Prédication du 13 octobre, Des soifs à étancher

 

Jésus et la Samaritaine 1/2

« Des soifs à étancher »

 

Vous vous souvenez de Jean-Claude Dusse, personnage interprété par Michel Blanc dans « Les bronzés font du ski » ?

Il a cette réplique devenue culte :

 

«Écoute Bernard, j’crois que toi et moi, on a un peu le même problème. C’est-à-dire qu’on peut pas vraiment tout miser sur notre physique, surtout toi. Alors si je peux me permettre de te donner un conseil, c’est oublie que t’as aucune chance, vas-y, fonce! On sait jamais, sur un malentendu, ça peut marcher!»

 

« On sait jamais, sur un malentendu, ça peut marcher!» Voilà qui pourrait résumer la rencontre entre Jésus et la Samaritaine.

 

Jésus n’était certes pas sur un « plan drague ». Et il ne demandait pas non plus les conseils d’un quelconque Dom Juan, fût-ce le regretté Michel Blanc.

 

Mais c’est tout de même amusant de se souvenir qu’à son époque, et depuis longtemps déjà, le puits était le lieu par excellence des rencontres les plus improbables ; mais c’était là aussi que la plupart des mariages se préparaient dans la plus grande des traditions.

 

Donc, à l’époque de Jésus, quand on était appuyé sur la margelle d’un puits, on était symboliquement adossé à la tradition qui nous avait vu naître et simultanément prêt à la plus improbable des rencontres.

 

Et c’est bien ce qui s’est passé ce jour-là.

Une rencontre à tel point improbable, que nul n’aurait pu la prédire. Pour toutes sortes de raisons.

 

Les Samaritains et les Juifs ne peuvent pas s’encaisser. Et ça remonte à loin.

 

Probablement au moment où Israël se divise entre un royaume du nord et un royaume du sud au 10ème siècle avant notre ère.

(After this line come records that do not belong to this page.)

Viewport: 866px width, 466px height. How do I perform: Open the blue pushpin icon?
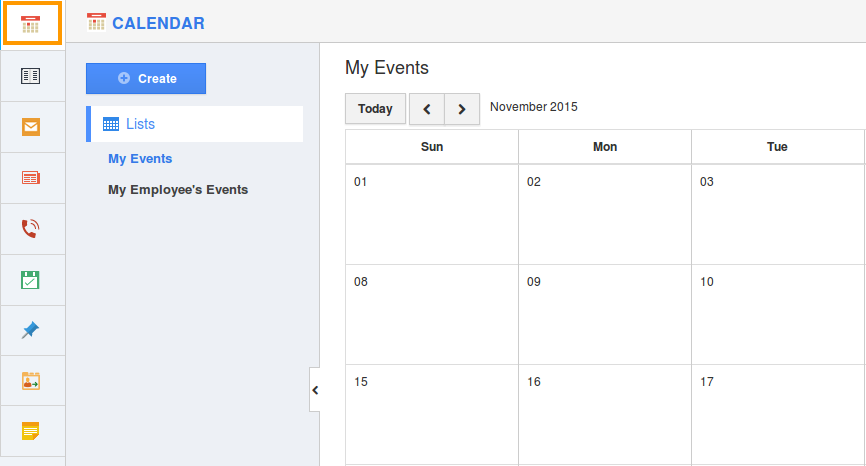30,330
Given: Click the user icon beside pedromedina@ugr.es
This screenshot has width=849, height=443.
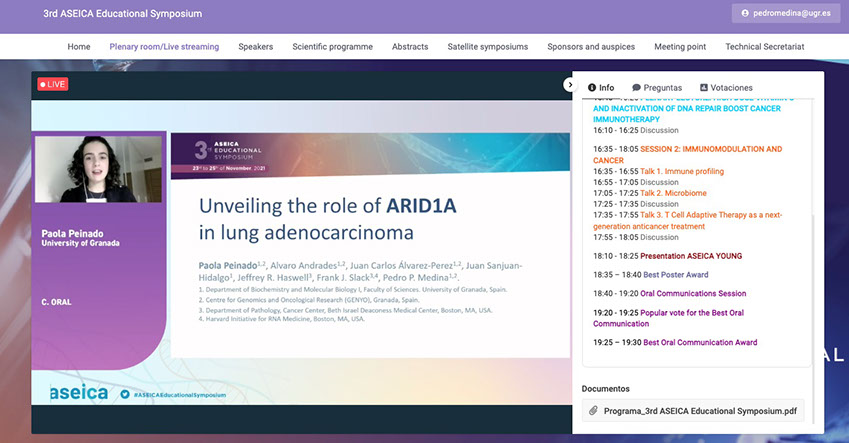Looking at the screenshot, I should pyautogui.click(x=743, y=14).

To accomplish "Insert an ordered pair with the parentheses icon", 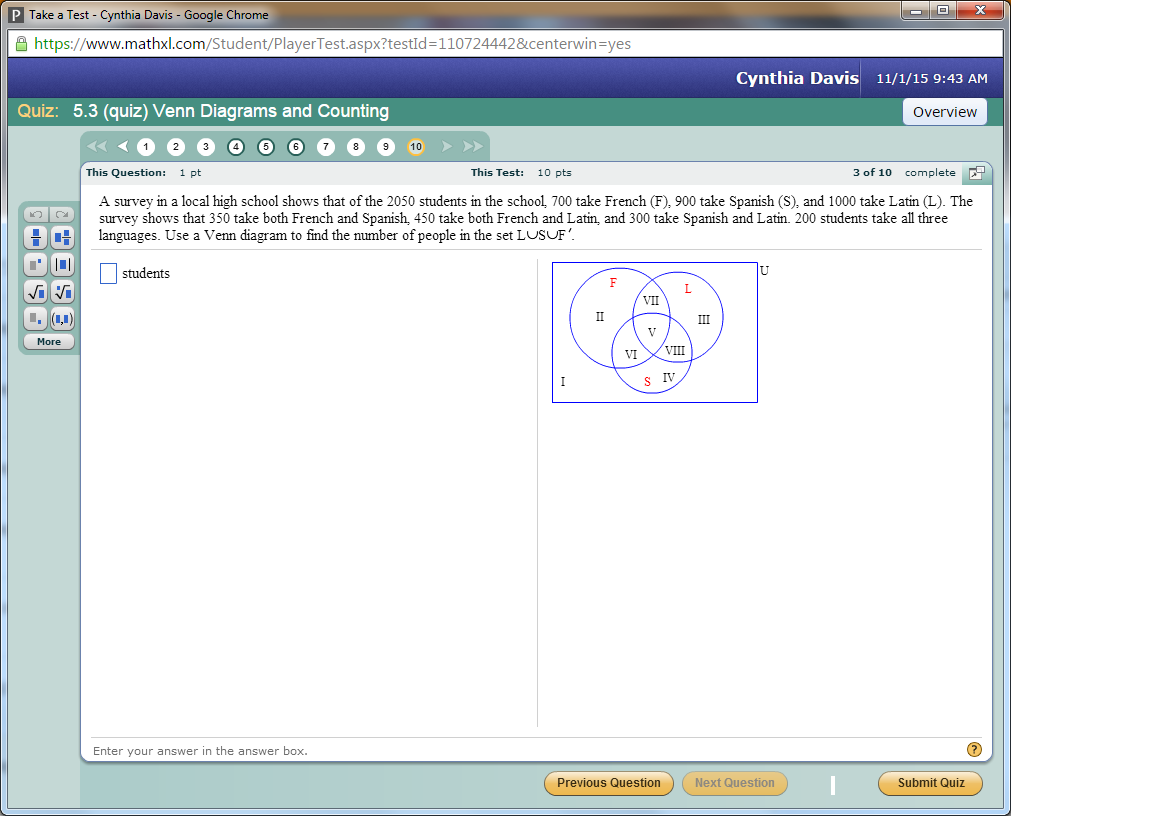I will (x=61, y=318).
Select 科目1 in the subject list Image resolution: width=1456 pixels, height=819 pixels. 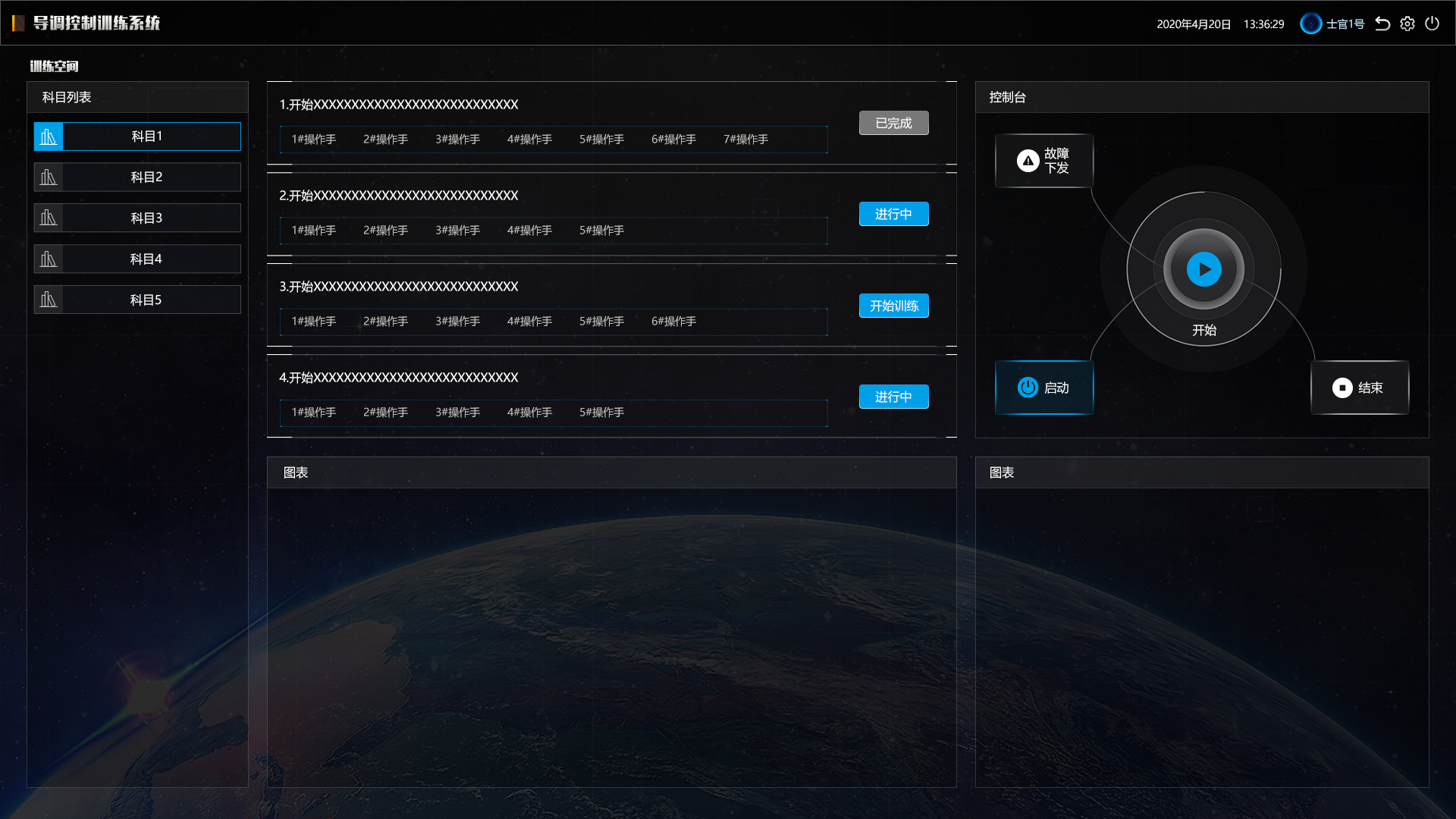pyautogui.click(x=147, y=136)
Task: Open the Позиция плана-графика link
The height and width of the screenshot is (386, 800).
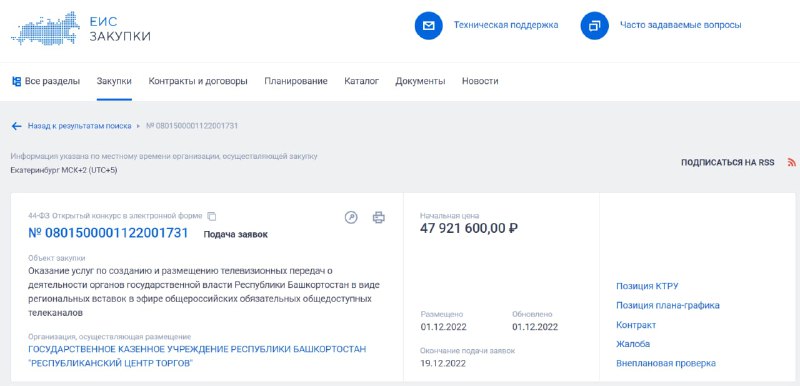Action: point(668,305)
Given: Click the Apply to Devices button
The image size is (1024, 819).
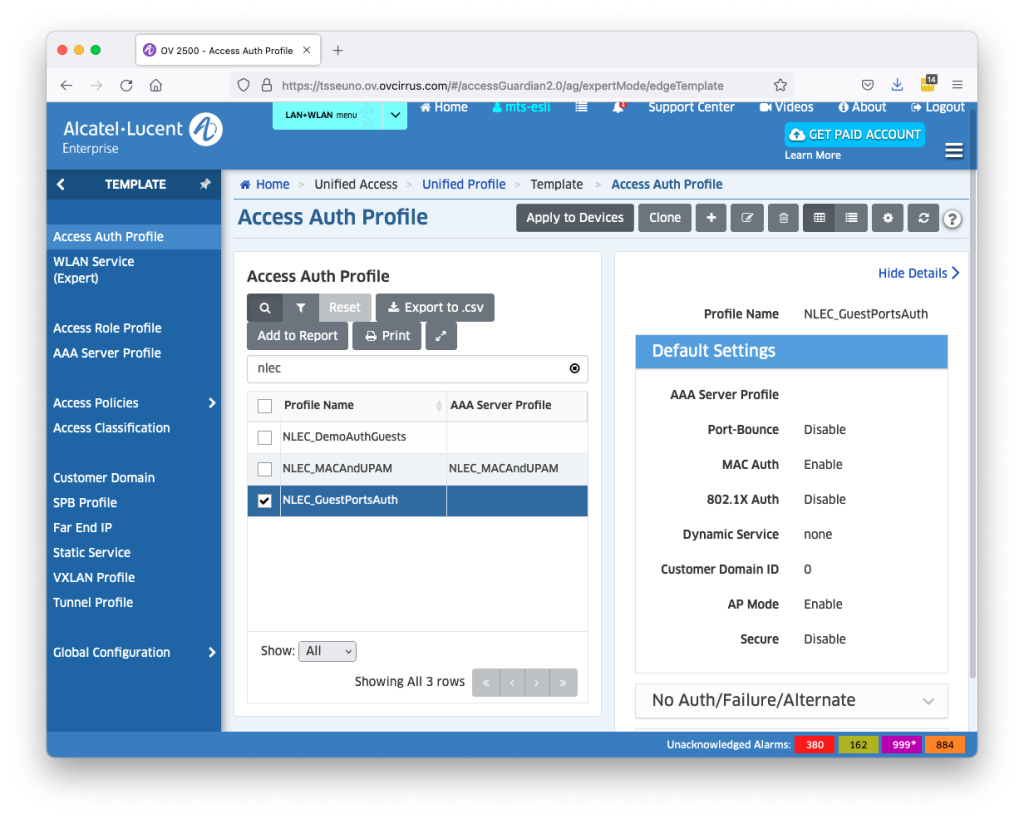Looking at the screenshot, I should pyautogui.click(x=574, y=218).
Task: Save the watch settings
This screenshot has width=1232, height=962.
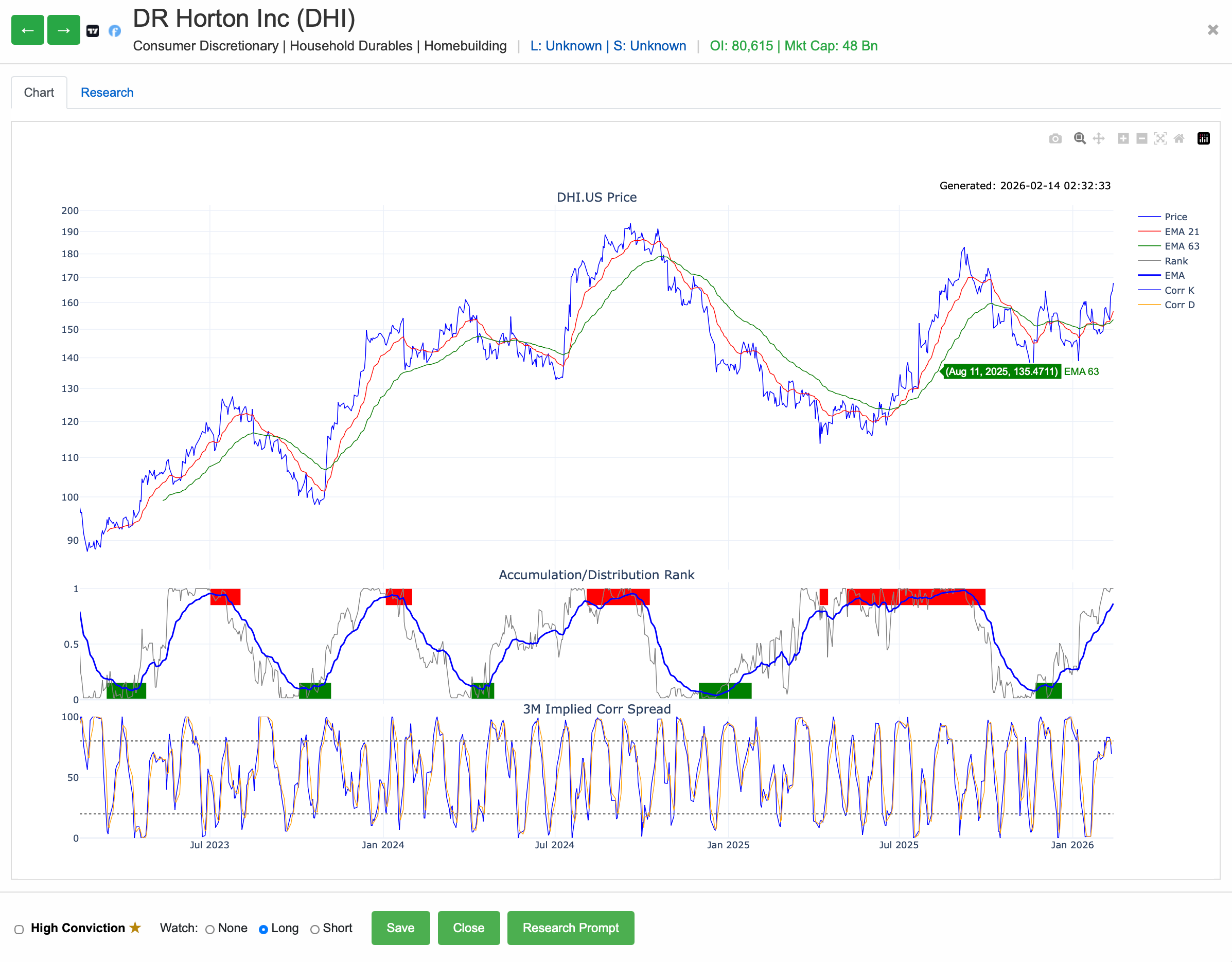Action: coord(400,928)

Mais le facteur déterminant a lieu au 6ème siècle avant notre ère, lorsque les Samaritains construisent un temple sur le mont Garizim…

… Ça sonne comme un désaveu, comme une concurrence inadmissible, pour le temple de Jérusalem.

Les uns et les autres se vouent désormais une solide haine mutuelle.

 

Et puis, à l’époque de Jésus toujours, une femme n’a pas le droit -c’est dans la loi- elle n’a pas le droit de parler seule, en tête à tête, avec un rabbi.

 

Quant à la probabilité pour que l’une et l’autre se retrouvent, en plein midi, à crier leur soif respective autour d’un puits, elle était quasi nulle. Personne ne va chercher de l’eau lorsque le soleil est au plus haut et tape si fort.

 

Avec toutes ces improbabilités, on ne s’étonnera peut-être qu’à moitié que le dialogue débute, en plus, sur un malentendu. Un quiproquo à propos de l’eau.

 

Mais en même temps, le quiproquo, c’est le grand drame de Dieu. On le prend si souvent pour un autre… Jésus en sait quelque chose !

 

Ce que je retiens, à ce stade, c’est qu’il n’a fallu qu’une seule condition pour que la rencontre ait lieu : l’une, la Samaritaine, et l’autre, Jésus, ont fait ce qui ne se faisait pas.

 

La transgression est au cœur de cette rencontre.

C’est bon de s’en souvenir, même si dans l’Église, on n’aime pas la transgression. En l’occurrence, elle s’avère, elle seule, tisseuse de lien. Porteuse de vie.

 

Vous le savez, on ne fait jamais le tour d’un texte sacré. C’est pour cela qu’il est vivant. Parce qu’il n’a jamais fini de livrer sa signification. Il ne cesse de nous étonner et de nous mettre en route. Jour après jour. Génération après génération. J’ai malgré tout parfois l’impression qu’on a quand même bientôt tout dit sur cette rencontre.

 

Alors ce matin, j’aimerais simplement, par petites touches, vous inviter à entrer dans cette histoire, à faire vôtre cette rencontre, pour prendre la mesure dont chacune de vos vies pourrait en être abreuvée.

 

Au début du récit, nous apprenons que Jésus quitte la Judée pour regagner la Galilée.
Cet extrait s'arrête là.